Banging on the Walls of Time
This is the kind of day I’ve known was coming. The rush of the holidays, the frenetic re-organizing to put everyone back on a schedule for work and school gives way at the first opportunity to the gentle unpacking of things hidden in the mind’s boxes.
This has been coming. Coming on for a while, perhaps. Little signs, like my surprising if slight disdain for the distinction of “Comedy” for “It’s Complicated,” the holiday movie that should make every happily single woman wonder.
Then there were other things, like a couple of friends who spotted a Top Ten Bluegrass Albums List for 2009 – this slipped by me like a greased pig. I was touched that they both mentioned it; Doc even took a minute to type it up and send it my way. (I don’t think he really needed the Bluegrass tutorial that followed but maybe he can pass it on to a banjo fan or something.)
Little things, like putting away the Christmas decorations to a bluegrass album and having to stop every few minutes, tune the mando, and sing along.
Little things, like pulling out a few old poems to send to a friend who is holding down the fort, making a last stand for a poet laureate of my hometown.
Little things, like how long its been since love came calling, or since I sent her out to play.
I opened my eyes this morning after a great show at The Kent Stage last night and the sun was bright. I slept much longer than usual since I stayed up past my bedtime watching videos of first-run Sondheim shows. In my mind I was already going back in time. Today I went back further and it knocked me on my ass for a while, but it was needed.
It’s been coming on.
I believe I spent the last year entirely engulfed in some sort of numbing state, under the spell of survival. I also got into a very comfortable place that put a lid on the amount of exploration I allowed myself in almost every area of my life. I blame this on a false preoccupation with many things, none of which is ever as important as nurturing the authentic self.
After today, I realize that the exploring I need to do is not necessarily the kind best shared. Some of it is about the path forward and what to bring along. I thought I was done unearthing all that in 2002 and 2003; it turns out I wasn’t finished.
All things in the perfect time, is what the Dalai Lama would say. It’s all perfect; things happen when they need to and because we’re ready. Even the bad stuff is “perfect”. Whatever we do, where ever we are at the moment, is what it is and therefore perfect in that way.
So I guess in that regard, today was a perfect day.
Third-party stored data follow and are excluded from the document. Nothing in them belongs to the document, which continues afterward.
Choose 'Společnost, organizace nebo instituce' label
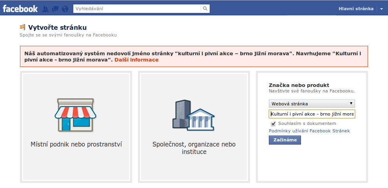The image size is (388, 188). tap(194, 148)
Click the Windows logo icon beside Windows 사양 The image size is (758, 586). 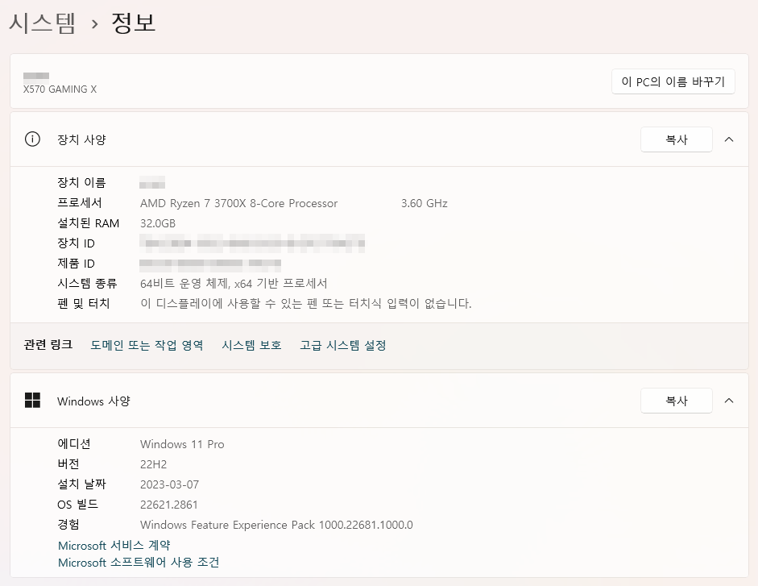(32, 400)
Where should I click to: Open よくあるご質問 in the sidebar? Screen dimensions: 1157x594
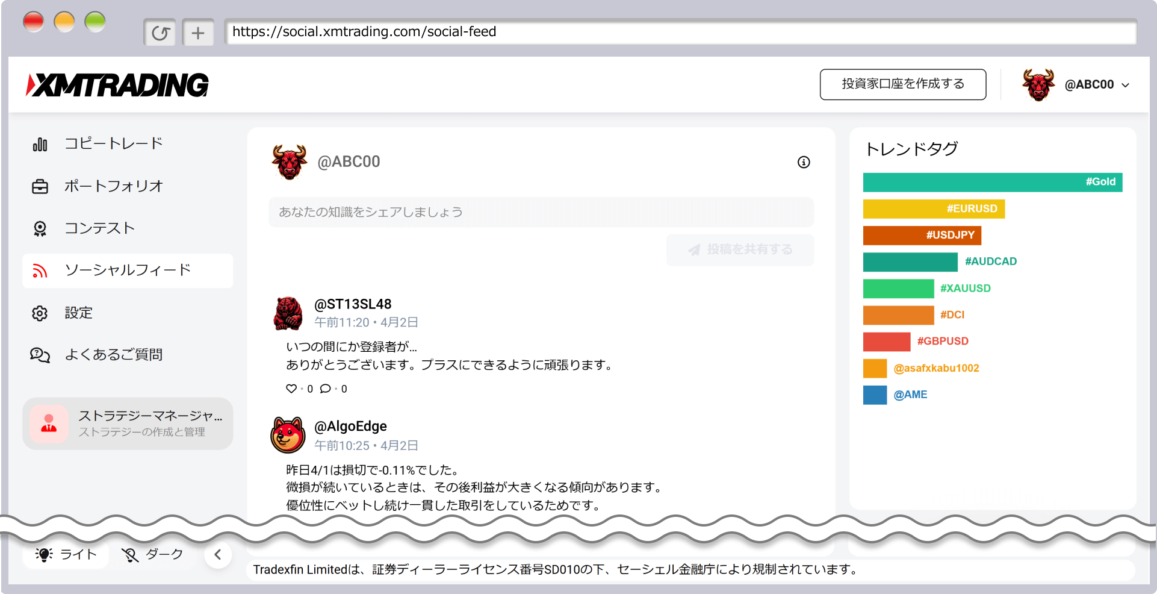113,355
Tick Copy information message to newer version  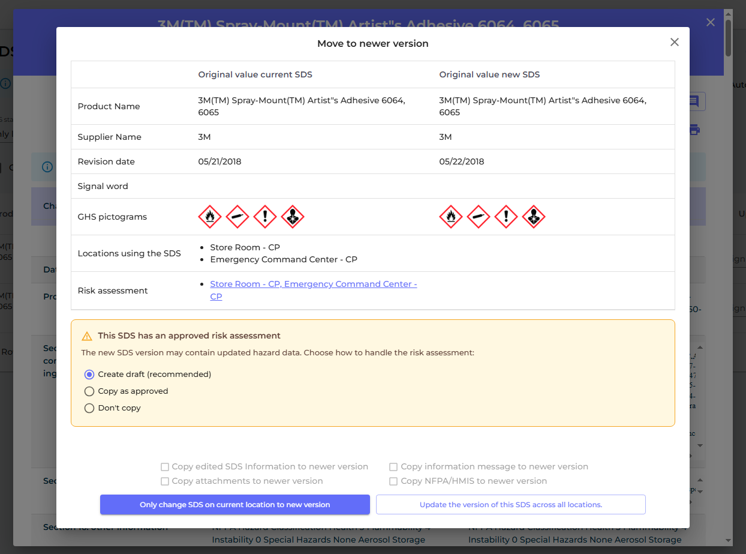pos(393,467)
It was the perfect day to acknowledge that I have a fireplace that goes unused and unshared too often. It was the perfect day to acknowledge that after spending the last several years pimping bluegrass, I have friends who now want to indulge and that I need to get my ass in gear to do that. It was the perfect day to acknowledge that I need to find a way to sing, long and loud and blue. It was the perfect day to retype up old poems and send them to a friend, acknowledging the process that went into those, the person I was then. Resurrecting the author.
So I guess I spent the better part of the day knocking on the Walls of Time. I am not one to look back; once it’s done, it’s done, and most of the time for good reason. But this was different; I peeked inside boxes I had not looked into in a long time, and it was purposeful. Rather than shuffling the boxes around to suit my routine, I opened them up, and pulled out the contents. That stuff has been in there since long before bluegrass stole and then broke my heart. Now it’s all together, out on my table, and I am piecing it together so that this year I can put forth the most complete person I can.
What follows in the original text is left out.